Back to Barbaro. In a split second, a young colt's life was falling in the air. His owners are doing everything possible for him to get better. If he makes it, which is most likely, it just so happens that for career earnings, he has made $2,302,200. 7 starts, 6 wins. Amazing huh? When he heals, he'll be looking forward to lounging in an open green field waiting people to pay him to be the sire or their mare's foal. What a life!

5.17.2006

What.It's.Done.For.Me

Don't you hate the feeling you get when you think you've let an entire group of people down? Even if it's not a big deal or you're told that it's fine and no one will think less of you, you still feel horrible and feel like you're a let down. God, it's so obnoxious.

I was going to talk about what I've gotten out of creative writing. I was going to say how it has changed me for the worse. I was going to say that ever since I was told that I have no self-confidence, I haven't been able to find the confidence that I had before. I said less in class. I didn't bother typing anything that had to do with our daily discussions. But this is really what I have gotten out of creative writing:

I have found that yeah, my self-confidence meter is almost at zero, but that's me. No matter what people say, I'll always be Maddy. Okay, I lied. My self-confidence meter is not at zero. When I'm out with my friends, I'm not timid or afraid to speak my opinion. I do degrade myself time and time again, but it helps me realize that I'm normal. Everyone does it! Oh jeez, I'm following a trend. What a let down! (I hope you realize that statement is definately sarcastic). I'm not saying that people who are timid and shy don't have any self-confidence. Not trying to say that at all.

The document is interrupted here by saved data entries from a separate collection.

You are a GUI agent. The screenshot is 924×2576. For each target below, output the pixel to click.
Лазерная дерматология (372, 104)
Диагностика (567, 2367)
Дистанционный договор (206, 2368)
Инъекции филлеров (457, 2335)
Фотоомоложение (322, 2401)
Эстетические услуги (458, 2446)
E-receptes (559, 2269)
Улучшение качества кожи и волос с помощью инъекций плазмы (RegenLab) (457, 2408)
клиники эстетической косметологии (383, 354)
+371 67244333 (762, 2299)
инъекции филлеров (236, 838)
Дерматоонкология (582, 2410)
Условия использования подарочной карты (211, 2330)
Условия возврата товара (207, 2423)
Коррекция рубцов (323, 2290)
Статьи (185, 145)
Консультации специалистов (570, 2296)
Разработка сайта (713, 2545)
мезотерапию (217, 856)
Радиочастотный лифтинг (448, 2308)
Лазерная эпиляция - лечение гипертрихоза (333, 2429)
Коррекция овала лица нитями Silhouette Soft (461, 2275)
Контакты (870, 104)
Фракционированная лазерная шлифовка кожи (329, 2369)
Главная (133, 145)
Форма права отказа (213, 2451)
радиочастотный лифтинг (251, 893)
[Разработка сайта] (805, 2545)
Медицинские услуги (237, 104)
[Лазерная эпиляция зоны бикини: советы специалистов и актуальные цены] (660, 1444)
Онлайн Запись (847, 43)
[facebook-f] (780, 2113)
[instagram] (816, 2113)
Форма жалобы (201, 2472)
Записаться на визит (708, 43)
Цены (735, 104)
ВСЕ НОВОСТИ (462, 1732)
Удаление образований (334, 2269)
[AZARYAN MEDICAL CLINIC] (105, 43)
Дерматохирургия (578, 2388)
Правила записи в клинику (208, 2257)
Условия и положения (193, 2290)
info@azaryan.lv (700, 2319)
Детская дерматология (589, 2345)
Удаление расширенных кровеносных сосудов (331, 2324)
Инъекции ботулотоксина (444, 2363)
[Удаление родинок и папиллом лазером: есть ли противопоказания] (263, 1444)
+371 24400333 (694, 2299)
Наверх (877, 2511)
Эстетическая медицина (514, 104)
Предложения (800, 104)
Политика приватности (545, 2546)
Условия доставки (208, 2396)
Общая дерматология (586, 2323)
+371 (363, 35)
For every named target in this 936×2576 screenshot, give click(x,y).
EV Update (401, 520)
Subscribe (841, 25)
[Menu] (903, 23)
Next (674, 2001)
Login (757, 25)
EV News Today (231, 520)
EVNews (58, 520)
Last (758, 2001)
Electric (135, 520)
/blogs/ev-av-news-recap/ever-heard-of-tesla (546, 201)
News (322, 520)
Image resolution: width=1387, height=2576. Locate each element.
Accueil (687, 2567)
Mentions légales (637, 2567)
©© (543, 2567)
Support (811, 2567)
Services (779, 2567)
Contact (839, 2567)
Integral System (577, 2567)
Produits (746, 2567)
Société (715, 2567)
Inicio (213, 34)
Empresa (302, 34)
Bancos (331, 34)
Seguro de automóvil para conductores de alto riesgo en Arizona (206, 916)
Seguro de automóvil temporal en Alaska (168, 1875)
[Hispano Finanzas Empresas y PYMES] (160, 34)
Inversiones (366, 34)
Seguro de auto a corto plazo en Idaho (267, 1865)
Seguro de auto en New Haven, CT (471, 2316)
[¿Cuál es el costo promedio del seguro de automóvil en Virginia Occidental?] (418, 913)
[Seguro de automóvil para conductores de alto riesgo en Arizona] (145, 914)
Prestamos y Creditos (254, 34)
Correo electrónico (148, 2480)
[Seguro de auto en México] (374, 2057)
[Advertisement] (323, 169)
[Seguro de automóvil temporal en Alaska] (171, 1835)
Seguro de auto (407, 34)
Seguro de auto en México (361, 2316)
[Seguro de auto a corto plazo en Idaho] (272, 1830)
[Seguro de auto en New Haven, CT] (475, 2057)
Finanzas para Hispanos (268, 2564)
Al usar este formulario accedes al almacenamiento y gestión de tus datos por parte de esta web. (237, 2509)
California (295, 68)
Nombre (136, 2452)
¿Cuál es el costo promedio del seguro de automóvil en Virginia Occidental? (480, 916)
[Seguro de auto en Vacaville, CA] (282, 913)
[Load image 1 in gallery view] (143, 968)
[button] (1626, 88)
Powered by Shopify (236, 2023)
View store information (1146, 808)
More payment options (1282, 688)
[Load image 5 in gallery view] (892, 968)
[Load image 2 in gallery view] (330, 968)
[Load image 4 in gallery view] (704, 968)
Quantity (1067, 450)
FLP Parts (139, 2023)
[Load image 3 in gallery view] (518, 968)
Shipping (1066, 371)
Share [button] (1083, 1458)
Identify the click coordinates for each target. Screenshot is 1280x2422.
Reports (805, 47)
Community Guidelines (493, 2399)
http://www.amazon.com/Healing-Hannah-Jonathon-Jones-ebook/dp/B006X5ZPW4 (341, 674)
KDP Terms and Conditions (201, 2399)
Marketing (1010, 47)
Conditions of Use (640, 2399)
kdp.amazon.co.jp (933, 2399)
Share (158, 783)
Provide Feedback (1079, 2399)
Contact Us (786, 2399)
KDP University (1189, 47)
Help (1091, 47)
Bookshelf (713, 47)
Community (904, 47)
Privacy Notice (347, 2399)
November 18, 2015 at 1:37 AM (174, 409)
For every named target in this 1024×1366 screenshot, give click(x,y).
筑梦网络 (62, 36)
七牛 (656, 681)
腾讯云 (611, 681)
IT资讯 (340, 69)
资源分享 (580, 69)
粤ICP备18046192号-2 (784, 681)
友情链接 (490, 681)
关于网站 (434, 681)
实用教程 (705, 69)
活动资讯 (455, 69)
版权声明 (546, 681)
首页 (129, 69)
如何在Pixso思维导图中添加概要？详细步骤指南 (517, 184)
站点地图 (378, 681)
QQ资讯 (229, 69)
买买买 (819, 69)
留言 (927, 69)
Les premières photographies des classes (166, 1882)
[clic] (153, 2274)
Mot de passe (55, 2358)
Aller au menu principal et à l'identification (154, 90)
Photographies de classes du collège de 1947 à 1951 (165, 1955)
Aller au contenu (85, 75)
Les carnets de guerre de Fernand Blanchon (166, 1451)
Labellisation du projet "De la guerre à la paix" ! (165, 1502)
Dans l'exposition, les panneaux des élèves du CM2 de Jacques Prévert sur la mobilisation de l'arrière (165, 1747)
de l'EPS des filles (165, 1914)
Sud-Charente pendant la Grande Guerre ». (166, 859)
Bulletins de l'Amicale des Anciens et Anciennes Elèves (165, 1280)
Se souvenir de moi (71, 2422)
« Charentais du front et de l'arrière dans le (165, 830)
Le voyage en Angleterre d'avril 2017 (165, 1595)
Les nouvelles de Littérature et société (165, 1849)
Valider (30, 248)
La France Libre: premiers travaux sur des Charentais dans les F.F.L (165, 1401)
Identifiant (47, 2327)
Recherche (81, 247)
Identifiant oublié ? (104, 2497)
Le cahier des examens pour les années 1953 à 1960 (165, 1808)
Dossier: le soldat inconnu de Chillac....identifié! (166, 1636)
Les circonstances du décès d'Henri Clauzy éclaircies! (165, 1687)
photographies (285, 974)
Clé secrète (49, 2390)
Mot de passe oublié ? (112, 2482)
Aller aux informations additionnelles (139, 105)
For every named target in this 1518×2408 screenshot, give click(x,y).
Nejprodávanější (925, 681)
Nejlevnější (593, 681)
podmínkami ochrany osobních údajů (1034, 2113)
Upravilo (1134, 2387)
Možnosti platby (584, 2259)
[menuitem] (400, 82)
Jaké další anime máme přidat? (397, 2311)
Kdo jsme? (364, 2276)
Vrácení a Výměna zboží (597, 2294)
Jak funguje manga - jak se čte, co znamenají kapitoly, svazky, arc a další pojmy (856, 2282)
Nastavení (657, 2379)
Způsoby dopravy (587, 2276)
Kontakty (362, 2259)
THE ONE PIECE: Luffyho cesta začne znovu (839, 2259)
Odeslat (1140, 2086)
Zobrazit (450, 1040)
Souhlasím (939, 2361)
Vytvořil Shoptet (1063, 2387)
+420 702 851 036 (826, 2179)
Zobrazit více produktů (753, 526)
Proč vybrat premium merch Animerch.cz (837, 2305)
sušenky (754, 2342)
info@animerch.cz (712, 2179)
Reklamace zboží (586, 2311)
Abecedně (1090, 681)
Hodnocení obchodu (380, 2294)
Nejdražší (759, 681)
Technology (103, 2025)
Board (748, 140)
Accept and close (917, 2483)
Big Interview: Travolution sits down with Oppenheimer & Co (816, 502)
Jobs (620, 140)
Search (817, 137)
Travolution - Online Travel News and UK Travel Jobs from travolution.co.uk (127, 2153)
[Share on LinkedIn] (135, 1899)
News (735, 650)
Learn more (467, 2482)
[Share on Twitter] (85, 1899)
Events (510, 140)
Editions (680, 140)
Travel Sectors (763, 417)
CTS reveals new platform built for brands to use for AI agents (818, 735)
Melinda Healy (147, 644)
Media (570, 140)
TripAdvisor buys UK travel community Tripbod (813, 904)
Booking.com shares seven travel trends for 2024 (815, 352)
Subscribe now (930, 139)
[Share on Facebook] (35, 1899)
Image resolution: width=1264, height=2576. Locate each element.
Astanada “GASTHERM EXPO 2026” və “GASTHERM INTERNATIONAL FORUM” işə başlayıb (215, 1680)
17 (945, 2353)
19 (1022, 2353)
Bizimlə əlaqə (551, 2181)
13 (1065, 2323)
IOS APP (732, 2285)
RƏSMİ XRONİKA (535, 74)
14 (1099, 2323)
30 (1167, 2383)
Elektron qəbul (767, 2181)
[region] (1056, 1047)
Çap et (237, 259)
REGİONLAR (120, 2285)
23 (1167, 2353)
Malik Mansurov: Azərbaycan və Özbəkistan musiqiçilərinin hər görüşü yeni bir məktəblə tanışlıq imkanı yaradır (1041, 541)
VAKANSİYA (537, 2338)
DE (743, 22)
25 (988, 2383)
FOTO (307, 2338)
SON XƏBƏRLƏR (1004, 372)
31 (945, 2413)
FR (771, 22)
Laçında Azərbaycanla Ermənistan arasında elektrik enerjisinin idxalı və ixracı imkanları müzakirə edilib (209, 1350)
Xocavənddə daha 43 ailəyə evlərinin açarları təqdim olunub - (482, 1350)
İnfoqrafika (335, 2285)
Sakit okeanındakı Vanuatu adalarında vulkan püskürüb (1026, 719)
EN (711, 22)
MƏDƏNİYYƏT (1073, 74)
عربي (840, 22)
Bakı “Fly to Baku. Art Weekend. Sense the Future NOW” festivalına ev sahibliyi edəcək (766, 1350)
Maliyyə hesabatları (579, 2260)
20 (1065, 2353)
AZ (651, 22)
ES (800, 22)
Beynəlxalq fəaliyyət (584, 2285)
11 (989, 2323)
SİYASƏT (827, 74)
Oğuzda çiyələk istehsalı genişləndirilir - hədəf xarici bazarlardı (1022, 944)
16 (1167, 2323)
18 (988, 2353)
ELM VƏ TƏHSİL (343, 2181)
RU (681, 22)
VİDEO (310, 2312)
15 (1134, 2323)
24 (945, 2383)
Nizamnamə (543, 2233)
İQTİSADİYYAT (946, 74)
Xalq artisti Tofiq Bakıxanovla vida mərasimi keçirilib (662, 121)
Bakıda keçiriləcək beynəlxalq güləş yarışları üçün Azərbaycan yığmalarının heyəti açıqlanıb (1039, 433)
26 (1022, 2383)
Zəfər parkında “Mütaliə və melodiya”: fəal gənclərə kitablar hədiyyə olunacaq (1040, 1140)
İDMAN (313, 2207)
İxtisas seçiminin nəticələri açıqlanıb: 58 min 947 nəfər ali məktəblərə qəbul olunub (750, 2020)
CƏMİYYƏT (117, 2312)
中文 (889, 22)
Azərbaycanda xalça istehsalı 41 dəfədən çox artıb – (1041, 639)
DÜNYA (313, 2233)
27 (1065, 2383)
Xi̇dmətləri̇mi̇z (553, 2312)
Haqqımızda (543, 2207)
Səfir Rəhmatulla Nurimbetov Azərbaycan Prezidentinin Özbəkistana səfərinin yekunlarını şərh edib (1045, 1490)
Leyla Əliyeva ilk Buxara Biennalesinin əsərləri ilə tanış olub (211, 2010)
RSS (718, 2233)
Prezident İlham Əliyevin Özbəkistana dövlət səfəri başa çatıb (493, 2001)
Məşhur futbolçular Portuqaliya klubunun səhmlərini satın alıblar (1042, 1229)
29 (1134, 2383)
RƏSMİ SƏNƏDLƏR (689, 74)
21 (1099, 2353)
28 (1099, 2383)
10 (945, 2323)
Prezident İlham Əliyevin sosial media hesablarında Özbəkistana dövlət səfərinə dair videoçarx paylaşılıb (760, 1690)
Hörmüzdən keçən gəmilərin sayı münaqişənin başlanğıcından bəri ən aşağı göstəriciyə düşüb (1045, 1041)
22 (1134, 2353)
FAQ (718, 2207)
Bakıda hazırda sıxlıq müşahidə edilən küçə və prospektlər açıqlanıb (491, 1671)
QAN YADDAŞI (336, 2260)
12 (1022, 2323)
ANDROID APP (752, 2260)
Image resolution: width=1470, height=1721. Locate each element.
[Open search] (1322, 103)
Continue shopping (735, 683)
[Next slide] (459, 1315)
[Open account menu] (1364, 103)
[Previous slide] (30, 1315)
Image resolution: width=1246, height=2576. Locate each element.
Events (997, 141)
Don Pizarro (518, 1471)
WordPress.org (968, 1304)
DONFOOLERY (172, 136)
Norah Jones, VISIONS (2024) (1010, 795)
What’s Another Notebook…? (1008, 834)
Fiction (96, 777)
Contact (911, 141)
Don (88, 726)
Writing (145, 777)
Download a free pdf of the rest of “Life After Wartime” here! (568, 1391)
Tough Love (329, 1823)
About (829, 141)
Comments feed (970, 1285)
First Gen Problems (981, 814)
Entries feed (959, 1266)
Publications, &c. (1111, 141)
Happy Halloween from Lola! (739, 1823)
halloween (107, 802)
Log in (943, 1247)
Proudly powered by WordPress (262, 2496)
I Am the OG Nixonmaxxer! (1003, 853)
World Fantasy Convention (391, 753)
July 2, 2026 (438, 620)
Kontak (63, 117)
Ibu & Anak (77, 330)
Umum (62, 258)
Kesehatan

Then I thought, what if I'm faking the comfort I have in myself? What if my wacky, crazy side is just a cover up to make people think that I just, don't care what people think of me and that I have all the confidence in the world. But why would I do that? I asked a few people out of school and out of my normal "gang" what they thought about me and my self-confidence. They said I have more confidence than I allow myself to think I have.

It had finally dawned on me today.

What creative writing class has done for me.
How creative writing class has changed me.

It has made me realize my confidence is exactly whatever the hell I make it to be. I have more confidence in some things than others and I just focus on what other people see my confidence as. Whether it be in my own work, memorizing lines for a play and reciting in front of "professionals", or just walking around with a bunch of friends.

My confidence is what I make of it, not what I let others to tell me it is.

This is EXACTLY what creative writing has done for me.